When the new first family moves into the White House, they'll be joined by Michelle Obama's mother.

And, while President-elect Barack Obama and Marian Robinson seem to get along very well, CBS News correspondent Senior White House Correspondent Bill Plante notes that extended presidential families living at 1600 Pennsylvania Avenue have ruffled some feathers in the past.

It used to be fairly common for presidents to have brothers, sisters, and other extended family members take up residence with them in Washington, Plante points out.

Robinson won't be the first presidential mother-in-law to call the executive mansion home.

Madge Wallace, President Truman's mother-in-law lived there and was infamous for constantly nagging her powerful son-in-law.

"Madge Wallace never really cared for Harry Truman," says presidential historian Douglas Brinkley. "She thought, if he made it to the White House, it was only because her daughter, Bess, was so good and yet, there she was, living in the White House, and he was forced to endure her."

Then there are the live-in presidential brothers who behaved badly, from beer swilling Billy Carter to convicted cocaine dealer Roger Clinton. And then there was Sam Johnson, who was kept at the White house by his brother, Lyndon, to keep Sam out of trouble.

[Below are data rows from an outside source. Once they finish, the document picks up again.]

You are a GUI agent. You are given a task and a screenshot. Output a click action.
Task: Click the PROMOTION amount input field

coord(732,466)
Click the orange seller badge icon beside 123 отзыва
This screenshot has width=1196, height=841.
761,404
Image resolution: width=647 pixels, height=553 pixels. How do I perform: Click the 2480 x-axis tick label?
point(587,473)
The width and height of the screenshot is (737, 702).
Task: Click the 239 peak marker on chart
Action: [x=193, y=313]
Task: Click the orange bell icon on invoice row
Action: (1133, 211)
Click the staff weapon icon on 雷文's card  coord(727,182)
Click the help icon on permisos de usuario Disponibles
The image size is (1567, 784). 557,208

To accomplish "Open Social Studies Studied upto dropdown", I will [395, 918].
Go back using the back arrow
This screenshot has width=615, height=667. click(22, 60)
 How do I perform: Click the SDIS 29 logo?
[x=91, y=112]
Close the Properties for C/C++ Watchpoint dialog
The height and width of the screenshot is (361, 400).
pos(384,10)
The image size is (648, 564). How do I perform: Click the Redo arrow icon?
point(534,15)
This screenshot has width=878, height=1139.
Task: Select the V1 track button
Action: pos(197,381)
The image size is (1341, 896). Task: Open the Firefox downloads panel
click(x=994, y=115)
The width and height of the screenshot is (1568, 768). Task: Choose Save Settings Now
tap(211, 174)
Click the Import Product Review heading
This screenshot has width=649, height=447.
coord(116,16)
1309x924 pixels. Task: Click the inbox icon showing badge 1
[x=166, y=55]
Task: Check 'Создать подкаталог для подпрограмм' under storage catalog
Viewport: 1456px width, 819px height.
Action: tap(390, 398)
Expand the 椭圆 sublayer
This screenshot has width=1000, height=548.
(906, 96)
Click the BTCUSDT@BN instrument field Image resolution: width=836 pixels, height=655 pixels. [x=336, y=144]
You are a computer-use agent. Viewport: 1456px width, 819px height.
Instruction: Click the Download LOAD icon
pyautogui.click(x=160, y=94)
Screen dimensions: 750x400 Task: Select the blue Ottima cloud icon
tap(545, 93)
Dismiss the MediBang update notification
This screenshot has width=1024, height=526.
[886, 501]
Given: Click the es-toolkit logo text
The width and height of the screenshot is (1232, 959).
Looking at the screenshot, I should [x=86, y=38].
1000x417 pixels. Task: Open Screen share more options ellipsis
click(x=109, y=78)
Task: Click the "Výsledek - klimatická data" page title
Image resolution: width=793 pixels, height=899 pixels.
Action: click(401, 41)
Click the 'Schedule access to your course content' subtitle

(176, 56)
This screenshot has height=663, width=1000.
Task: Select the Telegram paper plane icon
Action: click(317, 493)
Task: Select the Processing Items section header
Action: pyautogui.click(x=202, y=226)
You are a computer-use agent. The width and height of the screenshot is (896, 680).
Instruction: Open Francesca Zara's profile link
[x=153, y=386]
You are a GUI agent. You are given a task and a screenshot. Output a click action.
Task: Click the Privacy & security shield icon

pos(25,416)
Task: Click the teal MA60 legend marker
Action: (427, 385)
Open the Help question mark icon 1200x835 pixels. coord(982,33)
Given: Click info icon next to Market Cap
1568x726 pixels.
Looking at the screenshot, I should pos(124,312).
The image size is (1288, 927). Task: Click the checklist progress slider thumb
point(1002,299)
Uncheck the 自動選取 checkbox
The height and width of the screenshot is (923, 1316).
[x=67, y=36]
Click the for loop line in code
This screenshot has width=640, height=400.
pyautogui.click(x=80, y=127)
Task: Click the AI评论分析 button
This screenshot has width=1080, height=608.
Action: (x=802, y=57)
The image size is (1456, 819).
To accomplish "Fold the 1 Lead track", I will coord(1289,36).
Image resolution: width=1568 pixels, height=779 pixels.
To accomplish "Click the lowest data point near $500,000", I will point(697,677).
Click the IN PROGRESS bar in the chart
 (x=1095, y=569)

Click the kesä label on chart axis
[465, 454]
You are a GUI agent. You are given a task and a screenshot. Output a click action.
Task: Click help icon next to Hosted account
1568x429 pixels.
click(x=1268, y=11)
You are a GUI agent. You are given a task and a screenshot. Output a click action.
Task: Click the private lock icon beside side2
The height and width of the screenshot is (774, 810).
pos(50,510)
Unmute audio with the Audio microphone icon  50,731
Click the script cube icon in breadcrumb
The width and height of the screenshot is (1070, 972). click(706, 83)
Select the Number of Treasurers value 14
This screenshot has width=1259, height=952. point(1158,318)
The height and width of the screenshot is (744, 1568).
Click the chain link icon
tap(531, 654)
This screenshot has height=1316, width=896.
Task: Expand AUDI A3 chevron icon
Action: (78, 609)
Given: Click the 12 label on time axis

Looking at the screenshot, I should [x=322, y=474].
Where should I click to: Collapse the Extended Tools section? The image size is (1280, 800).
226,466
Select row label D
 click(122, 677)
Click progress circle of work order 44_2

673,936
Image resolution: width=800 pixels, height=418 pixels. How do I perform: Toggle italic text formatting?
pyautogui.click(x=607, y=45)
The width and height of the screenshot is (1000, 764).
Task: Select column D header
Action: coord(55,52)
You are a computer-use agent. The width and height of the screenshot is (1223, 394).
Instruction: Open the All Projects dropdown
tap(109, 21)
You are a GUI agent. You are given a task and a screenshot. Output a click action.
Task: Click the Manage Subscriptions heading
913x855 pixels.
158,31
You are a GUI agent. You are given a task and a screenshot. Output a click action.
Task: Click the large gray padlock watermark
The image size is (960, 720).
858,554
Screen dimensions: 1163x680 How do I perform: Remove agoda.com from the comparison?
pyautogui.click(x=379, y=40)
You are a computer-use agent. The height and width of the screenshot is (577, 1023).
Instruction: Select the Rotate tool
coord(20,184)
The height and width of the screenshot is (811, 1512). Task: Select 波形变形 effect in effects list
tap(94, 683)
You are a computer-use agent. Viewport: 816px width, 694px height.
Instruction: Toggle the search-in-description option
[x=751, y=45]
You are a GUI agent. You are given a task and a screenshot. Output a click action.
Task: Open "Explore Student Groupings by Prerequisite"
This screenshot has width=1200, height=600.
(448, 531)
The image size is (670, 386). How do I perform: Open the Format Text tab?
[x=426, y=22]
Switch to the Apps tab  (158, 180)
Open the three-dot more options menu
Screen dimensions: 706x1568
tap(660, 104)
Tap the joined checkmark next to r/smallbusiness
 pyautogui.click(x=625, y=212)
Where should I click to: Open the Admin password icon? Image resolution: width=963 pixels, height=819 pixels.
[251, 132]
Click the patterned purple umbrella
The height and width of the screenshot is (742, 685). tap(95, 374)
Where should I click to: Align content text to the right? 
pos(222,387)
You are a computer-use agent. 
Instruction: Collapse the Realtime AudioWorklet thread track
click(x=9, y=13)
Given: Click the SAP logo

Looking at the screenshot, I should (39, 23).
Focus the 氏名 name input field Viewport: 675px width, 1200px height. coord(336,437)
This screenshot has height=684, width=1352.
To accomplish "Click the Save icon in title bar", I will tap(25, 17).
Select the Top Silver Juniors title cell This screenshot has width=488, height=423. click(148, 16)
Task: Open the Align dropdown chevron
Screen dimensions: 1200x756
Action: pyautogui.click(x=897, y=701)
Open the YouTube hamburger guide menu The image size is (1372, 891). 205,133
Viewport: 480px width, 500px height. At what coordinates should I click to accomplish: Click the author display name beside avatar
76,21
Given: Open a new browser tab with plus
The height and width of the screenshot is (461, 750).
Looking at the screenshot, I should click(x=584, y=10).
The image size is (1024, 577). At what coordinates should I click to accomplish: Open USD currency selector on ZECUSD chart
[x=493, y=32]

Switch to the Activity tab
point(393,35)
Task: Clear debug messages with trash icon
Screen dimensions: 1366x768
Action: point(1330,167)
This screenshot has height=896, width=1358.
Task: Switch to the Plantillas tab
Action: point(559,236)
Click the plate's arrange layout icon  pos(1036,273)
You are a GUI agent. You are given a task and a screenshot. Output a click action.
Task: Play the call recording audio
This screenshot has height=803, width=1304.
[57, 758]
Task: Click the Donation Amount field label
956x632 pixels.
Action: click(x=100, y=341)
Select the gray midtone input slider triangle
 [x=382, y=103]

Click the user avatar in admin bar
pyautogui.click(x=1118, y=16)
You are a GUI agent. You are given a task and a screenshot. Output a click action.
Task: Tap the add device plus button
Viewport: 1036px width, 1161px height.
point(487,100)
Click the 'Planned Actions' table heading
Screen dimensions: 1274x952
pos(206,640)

"As (Sam) would enter the gates on the South Lawn coming back (to the White House), he would hold his hands up as if manacled, to show he was going back into the prison," says another presidential historian, Bonnie Angelo. "They were happy to have him stay at the White House so they could keep an eye on him."

As for presidential children, we all remember the cute family snapshots of Caroline Kennedy and her brother, John-John. But when those presidential kids are teenagers, like Jenna Bush, daughter of the current president, the photos aren't always flattering. Take, for instance, a salute she once gave the press -- sticking her tongue out. And some first kids, such as Amy Carter, never seemed to enjoy being cooped up in the White House, perhaps, Plante speculated with tongue palnted firmly in cheek, because she was too young to hang out with her hip older brother, Chip.

"Chip was deeply into the rock 'n' roll culture," says Brinkley. "He was friends with Hunter Thompson. He had dated Linda Ronstadt, and Willie Nelson got into the White House via Chip and got to smoke pot on the roof (there).

Once, Plante says, President Ford's son, Jack, was almost caught "entertaining" a date in a White House bedroom as his mother was giving Barbara Walters a tour.

"Suddenly," says Angelou, "he heard the recognizable voice, not only of his mother, but of Barbara Walters ... so he did some fast scrambling to take care of whatever he did with that young lady so she was not discovered!"

All-in-all, says Brinkley, presidents, like the rest of us, don't really have a say in choosing their families: "Extended families are a bit of a problem for a president. They have enough keeping their own game in order without trying to shepherd in all the black sheep in the family. On the other hand, they wouldn't be human if they didn't have extended family."

And, Plante concludes, as the old saying goes, you can pick a lot of things, but you can't pick your family. Still, the Obama family arrangement seems to be OK -- pretty much "no drama," as he prefers. By all indications, he gets along really well with his mother-in-law, and his children are too young to embarass him!